As a teenager I just wanted to mimic my friends. In my 20’s I wanted to look like I wasn’t trying as desperately hard as I actually was.
And as a Mum I lost my confidence in every way, I knew I didn’t want to dress as I did before, that girl was gone but I also wasn’t ready to be Diane Keaton in ‘Father of the Bride’. I wanted a tank that was a half way house. And this was the beginning of the journey of rebuilding my personality and style.
To me it’s less about said style and more about the value you have within yourself.
If you have a problem in life you break it down to its simplest form, stripping it bare and then rebuilding. The tank is the bottom line.
You have fought through enough style innovations throughout the years and each happy, sad, traumatic event, your clothes have reflected each and every one.
With all of these different eras and literally wearing your heart on your sleeve, it also allows us to surrender to that moment.
It’s your own little evolutionary journey guided by what we choose to cover our private parts, reflecting how we are influenced, how we’ve grown, softened, hardened by those around us and who we allow in.
And how often we can be so many different people all at once. Different personalities within you competing, hiding, shying away.
But the white tank I have sought for so many years I realised is available to me everywhere. Instead of berating myself in different ones, I am accepting of how it sits on me and the things I didn’t like about it used to be the things I didn’t like about me.
I want to celebrate all the elements of life that have made me see the tank for what it is, a covering that I can keep as bare as it comes or layer it with the personality that has shone through that week. The personality that I have relied on to get me through the hard times and the good and that I allow myself in all my acceptance to shine regardless of the consequences.
I watch my daughter now, playing.
She wears a white tank with a scattering of multicoloured hearts.

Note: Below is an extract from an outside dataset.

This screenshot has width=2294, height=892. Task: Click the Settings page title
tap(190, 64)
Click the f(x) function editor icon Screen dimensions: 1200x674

Her little baby belly peeping from the bottom, a nipple showing from the side she pulled at to scratch the remnants of a glitter fairy tattoo.
The journey for her is just beginning and the fears & insecurities I have fought to overcome are re-surfacing like a second life.
I can’t protect her from it all and I’ve come far enough to know that this fear is equal parts terrifying as it is groundbreaking.
And even when it stretches, shrinks, turns a little greyish she will have me to remind her that this reliable little companion and it’s successors may witness the worst but will always be succeeded by the very, very best.